En 1873, les révérends GEORGE et JOHN McDOUGALL fondent la mission méthodiste de Morleyville sur la rivière Bow. Les Stoneys, sous la direction des chefs Jacob Bearspaw, John Chiniki (ou Chiniquay) et Jacob Goodstoney, acceptent le Traité N° 7, à Blackfoot Crossing en septembre 1877. La première réserve de 282 km2, adjacente à la mission de Morleyville, est arpentée en 1879. Plus tard, les bandes Bearspaw et Wesley revendiqueront d'autres terres de réserve au sud et au nord. Les réserves de Bighorn (Kiska Waptan), à l'ouest de Nordegg, et d'Eden Valley, à l'ouest de Longview, sont créées en 1948, après des années de pétitions et de négociations. Des descendants des Stoneys des bois vivent aussi dans les réserves Alexis et Paul, à l'ouest d'Edmonton, établies en 1876 en vertu du Traité N° 6.

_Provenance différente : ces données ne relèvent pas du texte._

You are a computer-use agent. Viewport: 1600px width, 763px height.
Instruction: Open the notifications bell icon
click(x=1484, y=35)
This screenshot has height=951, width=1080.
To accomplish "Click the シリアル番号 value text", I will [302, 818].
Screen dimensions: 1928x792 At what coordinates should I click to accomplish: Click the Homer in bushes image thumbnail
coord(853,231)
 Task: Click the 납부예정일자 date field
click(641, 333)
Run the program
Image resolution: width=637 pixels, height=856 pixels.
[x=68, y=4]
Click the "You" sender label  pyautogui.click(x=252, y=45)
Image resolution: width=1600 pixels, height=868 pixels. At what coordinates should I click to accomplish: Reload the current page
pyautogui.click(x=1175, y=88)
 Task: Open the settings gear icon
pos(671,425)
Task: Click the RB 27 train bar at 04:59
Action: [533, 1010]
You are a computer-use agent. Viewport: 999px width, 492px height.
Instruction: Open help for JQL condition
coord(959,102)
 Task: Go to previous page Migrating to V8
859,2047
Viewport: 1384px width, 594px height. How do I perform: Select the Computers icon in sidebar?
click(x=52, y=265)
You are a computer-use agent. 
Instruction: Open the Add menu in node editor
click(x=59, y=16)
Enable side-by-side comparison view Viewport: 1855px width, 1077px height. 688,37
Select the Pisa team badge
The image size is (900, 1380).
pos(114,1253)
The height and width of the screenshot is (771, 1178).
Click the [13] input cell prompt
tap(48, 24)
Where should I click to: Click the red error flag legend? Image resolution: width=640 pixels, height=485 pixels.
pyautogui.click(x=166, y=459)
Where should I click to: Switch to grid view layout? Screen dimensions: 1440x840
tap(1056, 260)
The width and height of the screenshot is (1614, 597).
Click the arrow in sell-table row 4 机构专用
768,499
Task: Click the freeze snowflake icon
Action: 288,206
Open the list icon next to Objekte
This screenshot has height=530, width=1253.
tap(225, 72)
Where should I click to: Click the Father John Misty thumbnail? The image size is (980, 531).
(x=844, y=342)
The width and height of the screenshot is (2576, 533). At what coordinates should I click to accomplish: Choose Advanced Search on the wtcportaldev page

L'agriculture et l'élevage ont remplacé leur mode de vie traditionnel fondé sur la chasse, la pêche et le piégeage le long des contreforts des montagnes Rocheuses.

Base économique actuelle

La vie économique des Stoneys-Nakodas repose sur le piégeage, la chasse au gros gibier, les services de guides, l'élevage, l'exploitation forestière, l'artisanat, des emplois de manoeuvres et diverses professions. À Morley, les bandes Bearspaw, Chiniki et Wesley jouissent d'un haut niveau de vie grâce aux redevances qui leur sont versées par l'industrie du gaz naturel. Ils exploitent aussi différentes entreprises commerciales (des magasins, des restaurants, des stations-service, un centre de rodéo, un terrain de camping et le Nakoda Lodge). Leur vie sociale est centrée sur la famille et sur les activités culturelles : POW-WOWS, JOURS DE LA DISTRIBUTION, RODÉOS, stampedes et réunions de bandes. Les membres des trois peuplades nakodas habitent Morley, Bighorn et Eden Valley. En 1996, leur population comptait plus de 3400 personnes.